== Assignment ==
Provide an exact repetition of every entry, with no word altered.

== Records for the task ==
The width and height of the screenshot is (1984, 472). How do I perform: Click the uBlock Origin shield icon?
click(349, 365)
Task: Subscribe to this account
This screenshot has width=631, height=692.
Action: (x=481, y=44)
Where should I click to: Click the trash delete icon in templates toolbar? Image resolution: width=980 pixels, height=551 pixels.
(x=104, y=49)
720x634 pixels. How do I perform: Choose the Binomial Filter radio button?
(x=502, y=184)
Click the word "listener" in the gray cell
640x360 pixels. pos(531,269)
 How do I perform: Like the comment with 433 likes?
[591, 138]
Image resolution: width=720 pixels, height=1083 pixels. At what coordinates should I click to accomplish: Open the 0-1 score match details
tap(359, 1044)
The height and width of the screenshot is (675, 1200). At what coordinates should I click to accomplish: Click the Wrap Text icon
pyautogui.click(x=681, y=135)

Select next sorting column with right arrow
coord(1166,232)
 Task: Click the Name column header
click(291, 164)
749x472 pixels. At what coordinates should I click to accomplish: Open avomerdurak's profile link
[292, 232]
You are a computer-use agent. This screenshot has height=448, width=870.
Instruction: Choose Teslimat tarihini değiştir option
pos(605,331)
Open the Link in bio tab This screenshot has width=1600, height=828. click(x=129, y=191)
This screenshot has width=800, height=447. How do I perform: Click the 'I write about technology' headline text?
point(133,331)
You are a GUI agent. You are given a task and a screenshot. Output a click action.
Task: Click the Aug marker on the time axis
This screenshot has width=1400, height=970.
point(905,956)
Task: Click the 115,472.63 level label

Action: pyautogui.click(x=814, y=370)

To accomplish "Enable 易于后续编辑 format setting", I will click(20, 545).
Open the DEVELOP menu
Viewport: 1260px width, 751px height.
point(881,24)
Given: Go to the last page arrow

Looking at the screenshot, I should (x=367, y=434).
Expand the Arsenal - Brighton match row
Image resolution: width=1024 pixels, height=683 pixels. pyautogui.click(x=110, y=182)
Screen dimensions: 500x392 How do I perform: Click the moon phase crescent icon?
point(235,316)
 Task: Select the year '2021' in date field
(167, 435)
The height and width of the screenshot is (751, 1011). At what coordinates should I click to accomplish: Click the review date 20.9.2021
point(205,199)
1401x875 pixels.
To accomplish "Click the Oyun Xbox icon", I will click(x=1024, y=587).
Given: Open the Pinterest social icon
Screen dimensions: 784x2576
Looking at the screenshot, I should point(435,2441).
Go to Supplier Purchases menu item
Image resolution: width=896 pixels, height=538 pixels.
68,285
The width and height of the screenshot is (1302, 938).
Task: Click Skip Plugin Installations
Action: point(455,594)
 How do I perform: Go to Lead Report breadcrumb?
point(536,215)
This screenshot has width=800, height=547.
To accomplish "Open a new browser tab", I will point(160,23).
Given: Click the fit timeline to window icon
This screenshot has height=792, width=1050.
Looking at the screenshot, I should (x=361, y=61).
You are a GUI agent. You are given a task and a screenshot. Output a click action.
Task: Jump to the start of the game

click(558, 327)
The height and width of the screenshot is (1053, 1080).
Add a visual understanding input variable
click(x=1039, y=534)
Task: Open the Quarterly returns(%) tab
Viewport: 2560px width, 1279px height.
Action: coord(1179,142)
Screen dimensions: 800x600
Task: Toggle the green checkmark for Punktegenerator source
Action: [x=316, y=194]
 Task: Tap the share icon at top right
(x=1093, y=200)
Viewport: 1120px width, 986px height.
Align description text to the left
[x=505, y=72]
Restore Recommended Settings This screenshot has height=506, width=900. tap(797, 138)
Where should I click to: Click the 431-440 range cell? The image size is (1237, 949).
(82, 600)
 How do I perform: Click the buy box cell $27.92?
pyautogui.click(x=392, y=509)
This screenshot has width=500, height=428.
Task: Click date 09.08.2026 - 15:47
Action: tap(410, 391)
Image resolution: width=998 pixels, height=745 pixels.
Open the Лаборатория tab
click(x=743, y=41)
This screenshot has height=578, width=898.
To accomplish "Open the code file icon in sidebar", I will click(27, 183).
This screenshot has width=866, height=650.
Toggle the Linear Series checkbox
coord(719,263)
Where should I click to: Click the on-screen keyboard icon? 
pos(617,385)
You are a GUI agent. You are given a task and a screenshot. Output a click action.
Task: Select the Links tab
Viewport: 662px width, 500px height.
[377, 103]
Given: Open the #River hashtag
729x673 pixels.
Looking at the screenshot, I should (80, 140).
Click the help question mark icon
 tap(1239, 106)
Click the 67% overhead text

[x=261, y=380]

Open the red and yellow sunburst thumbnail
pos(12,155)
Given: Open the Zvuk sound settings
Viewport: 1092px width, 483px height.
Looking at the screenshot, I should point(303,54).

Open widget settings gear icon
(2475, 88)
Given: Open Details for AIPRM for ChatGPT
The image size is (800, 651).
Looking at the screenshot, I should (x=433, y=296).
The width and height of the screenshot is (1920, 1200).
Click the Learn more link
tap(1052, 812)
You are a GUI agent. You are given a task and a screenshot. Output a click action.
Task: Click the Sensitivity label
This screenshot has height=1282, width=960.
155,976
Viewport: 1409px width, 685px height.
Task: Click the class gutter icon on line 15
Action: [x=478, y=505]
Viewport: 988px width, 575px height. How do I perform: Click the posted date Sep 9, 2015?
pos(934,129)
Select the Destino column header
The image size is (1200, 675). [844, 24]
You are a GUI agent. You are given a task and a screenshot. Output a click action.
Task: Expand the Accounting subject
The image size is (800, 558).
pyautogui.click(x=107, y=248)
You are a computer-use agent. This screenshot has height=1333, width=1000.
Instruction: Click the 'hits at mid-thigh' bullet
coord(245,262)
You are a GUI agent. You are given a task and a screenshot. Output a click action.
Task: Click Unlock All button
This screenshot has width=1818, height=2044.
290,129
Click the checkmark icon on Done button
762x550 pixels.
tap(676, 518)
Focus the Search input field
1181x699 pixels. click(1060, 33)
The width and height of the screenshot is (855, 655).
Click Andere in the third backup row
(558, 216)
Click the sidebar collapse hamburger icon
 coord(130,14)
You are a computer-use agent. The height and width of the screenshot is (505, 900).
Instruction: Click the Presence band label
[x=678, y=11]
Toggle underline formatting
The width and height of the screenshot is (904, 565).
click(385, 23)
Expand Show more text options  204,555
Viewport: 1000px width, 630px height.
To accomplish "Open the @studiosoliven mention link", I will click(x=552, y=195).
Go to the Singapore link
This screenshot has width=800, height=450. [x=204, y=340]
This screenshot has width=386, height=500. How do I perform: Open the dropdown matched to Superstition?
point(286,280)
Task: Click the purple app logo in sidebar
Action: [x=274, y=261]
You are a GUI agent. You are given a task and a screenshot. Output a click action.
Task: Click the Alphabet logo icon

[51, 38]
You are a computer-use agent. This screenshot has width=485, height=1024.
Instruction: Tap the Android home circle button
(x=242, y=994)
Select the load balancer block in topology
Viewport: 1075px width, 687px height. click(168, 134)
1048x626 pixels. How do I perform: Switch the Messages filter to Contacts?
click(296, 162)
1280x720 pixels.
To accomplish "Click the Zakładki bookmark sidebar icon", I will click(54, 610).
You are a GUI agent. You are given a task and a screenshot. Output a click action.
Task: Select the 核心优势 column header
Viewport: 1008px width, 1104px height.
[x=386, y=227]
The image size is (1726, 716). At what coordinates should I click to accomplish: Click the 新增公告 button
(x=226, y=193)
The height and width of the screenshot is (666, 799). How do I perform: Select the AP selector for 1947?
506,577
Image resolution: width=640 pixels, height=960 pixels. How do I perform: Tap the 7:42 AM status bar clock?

== Problem solution ==
The width and height of the screenshot is (1984, 472). How do I perform: Click the uBlock Origin shield icon?
click(349, 365)
Task: Subscribe to this account
This screenshot has width=631, height=692.
Action: (x=481, y=44)
Where should I click to: Click the trash delete icon in templates toolbar? Image resolution: width=980 pixels, height=551 pixels.
(x=104, y=49)
720x634 pixels. How do I perform: Choose the Binomial Filter radio button?
(x=502, y=184)
Click the word "listener" in the gray cell
640x360 pixels. pos(531,269)
 How do I perform: Like the comment with 433 likes?
[591, 138]
Image resolution: width=720 pixels, height=1083 pixels. At what coordinates should I click to accomplish: Open the 0-1 score match details
tap(359, 1044)
The height and width of the screenshot is (675, 1200). At what coordinates should I click to accomplish: Click the Wrap Text icon
pyautogui.click(x=681, y=135)

Select next sorting column with right arrow
coord(1166,232)
 Task: Click the Name column header
click(291, 164)
749x472 pixels. At what coordinates should I click to accomplish: Open avomerdurak's profile link
[292, 232]
You are a computer-use agent. This screenshot has height=448, width=870.
Instruction: Choose Teslimat tarihini değiştir option
pos(605,331)
Open the Link in bio tab This screenshot has width=1600, height=828. click(x=129, y=191)
This screenshot has width=800, height=447. How do I perform: Click the 'I write about technology' headline text?
point(133,331)
You are a GUI agent. You are given a task and a screenshot. Output a click action.
Task: Click the Aug marker on the time axis
This screenshot has width=1400, height=970.
point(905,956)
Task: Click the 115,472.63 level label

Action: pyautogui.click(x=814, y=370)

To accomplish "Enable 易于后续编辑 format setting", I will click(20, 545).
Open the DEVELOP menu
Viewport: 1260px width, 751px height.
point(881,24)
Given: Go to the last page arrow

Looking at the screenshot, I should (x=367, y=434).
Expand the Arsenal - Brighton match row
Image resolution: width=1024 pixels, height=683 pixels. pyautogui.click(x=110, y=182)
Screen dimensions: 500x392 How do I perform: Click the moon phase crescent icon?
point(235,316)
 Task: Select the year '2021' in date field
(167, 435)
The height and width of the screenshot is (751, 1011). At what coordinates should I click to accomplish: Click the review date 20.9.2021
point(205,199)
1401x875 pixels.
To accomplish "Click the Oyun Xbox icon", I will click(x=1024, y=587).
Given: Open the Pinterest social icon
Screen dimensions: 784x2576
Looking at the screenshot, I should point(435,2441).
Go to Supplier Purchases menu item
Image resolution: width=896 pixels, height=538 pixels.
68,285
The width and height of the screenshot is (1302, 938).
Task: Click Skip Plugin Installations
Action: point(455,594)
 How do I perform: Go to Lead Report breadcrumb?
point(536,215)
This screenshot has width=800, height=547.
To accomplish "Open a new browser tab", I will point(160,23).
Given: Click the fit timeline to window icon
This screenshot has height=792, width=1050.
Looking at the screenshot, I should (x=361, y=61).
You are a GUI agent. You are given a task and a screenshot. Output a click action.
Task: Jump to the start of the game

click(558, 327)
The height and width of the screenshot is (1053, 1080).
Add a visual understanding input variable
click(x=1039, y=534)
Task: Open the Quarterly returns(%) tab
Viewport: 2560px width, 1279px height.
Action: coord(1179,142)
Screen dimensions: 800x600
Task: Toggle the green checkmark for Punktegenerator source
Action: [x=316, y=194]
 Task: Tap the share icon at top right
(x=1093, y=200)
Viewport: 1120px width, 986px height.
Align description text to the left
[x=505, y=72]
Restore Recommended Settings This screenshot has height=506, width=900. tap(797, 138)
Where should I click to: Click the 431-440 range cell? The image size is (1237, 949).
(82, 600)
 How do I perform: Click the buy box cell $27.92?
pyautogui.click(x=392, y=509)
This screenshot has width=500, height=428.
Task: Click date 09.08.2026 - 15:47
Action: tap(410, 391)
Image resolution: width=998 pixels, height=745 pixels.
Open the Лаборатория tab
click(x=743, y=41)
This screenshot has height=578, width=898.
To accomplish "Open the code file icon in sidebar", I will click(27, 183).
This screenshot has width=866, height=650.
Toggle the Linear Series checkbox
coord(719,263)
Where should I click to: Click the on-screen keyboard icon? 
pos(617,385)
You are a GUI agent. You are given a task and a screenshot. Output a click action.
Task: Select the Links tab
Viewport: 662px width, 500px height.
[377, 103]
Given: Open the #River hashtag
729x673 pixels.
Looking at the screenshot, I should (80, 140).
Click the help question mark icon
 tap(1239, 106)
Click the 67% overhead text

[x=261, y=380]

Open the red and yellow sunburst thumbnail
pos(12,155)
Given: Open the Zvuk sound settings
Viewport: 1092px width, 483px height.
Looking at the screenshot, I should point(303,54).

Open widget settings gear icon
(2475, 88)
Given: Open Details for AIPRM for ChatGPT
The image size is (800, 651).
Looking at the screenshot, I should (x=433, y=296).
The width and height of the screenshot is (1920, 1200).
Click the Learn more link
tap(1052, 812)
You are a GUI agent. You are given a task and a screenshot. Output a click action.
Task: Click the Sensitivity label
This screenshot has height=1282, width=960.
155,976
Viewport: 1409px width, 685px height.
Task: Click the class gutter icon on line 15
Action: [x=478, y=505]
Viewport: 988px width, 575px height. How do I perform: Click the posted date Sep 9, 2015?
pos(934,129)
Select the Destino column header
The image size is (1200, 675). [844, 24]
You are a GUI agent. You are given a task and a screenshot. Output a click action.
Task: Expand the Accounting subject
The image size is (800, 558).
pyautogui.click(x=107, y=248)
You are a computer-use agent. This screenshot has height=1333, width=1000.
Instruction: Click the 'hits at mid-thigh' bullet
coord(245,262)
You are a GUI agent. You are given a task and a screenshot. Output a click action.
Task: Click Unlock All button
This screenshot has width=1818, height=2044.
290,129
Click the checkmark icon on Done button
762x550 pixels.
tap(676, 518)
Focus the Search input field
1181x699 pixels. click(1060, 33)
The width and height of the screenshot is (855, 655).
Click Andere in the third backup row
(558, 216)
Click the sidebar collapse hamburger icon
 coord(130,14)
You are a computer-use agent. The height and width of the screenshot is (505, 900).
Instruction: Click the Presence band label
[x=678, y=11]
Toggle underline formatting
The width and height of the screenshot is (904, 565).
click(385, 23)
Expand Show more text options  204,555
Viewport: 1000px width, 630px height.
To accomplish "Open the @studiosoliven mention link", I will click(x=552, y=195).
Go to the Singapore link
This screenshot has width=800, height=450. [x=204, y=340]
This screenshot has width=386, height=500. How do I perform: Open the dropdown matched to Superstition?
point(286,280)
Task: Click the purple app logo in sidebar
Action: [x=274, y=261]
You are a GUI agent. You are given a task and a screenshot. Output a click action.
Task: Click the Alphabet logo icon

[51, 38]
You are a computer-use agent. This screenshot has width=485, height=1024.
Instruction: Tap the Android home circle button
(x=242, y=994)
Select the load balancer block in topology
Viewport: 1075px width, 687px height. click(168, 134)
1048x626 pixels. How do I perform: Switch the Messages filter to Contacts?
click(296, 162)
1280x720 pixels.
To accomplish "Click the Zakładki bookmark sidebar icon", I will click(54, 610).
You are a GUI agent. You are given a task and a screenshot. Output a click action.
Task: Select the 核心优势 column header
Viewport: 1008px width, 1104px height.
[x=386, y=227]
The image size is (1726, 716). At what coordinates should I click to accomplish: Click the 新增公告 button
(x=226, y=193)
The height and width of the screenshot is (666, 799). How do I perform: Select the AP selector for 1947?
506,577
Image resolution: width=640 pixels, height=960 pixels. How do I perform: Tap the 7:42 AM status bar clock?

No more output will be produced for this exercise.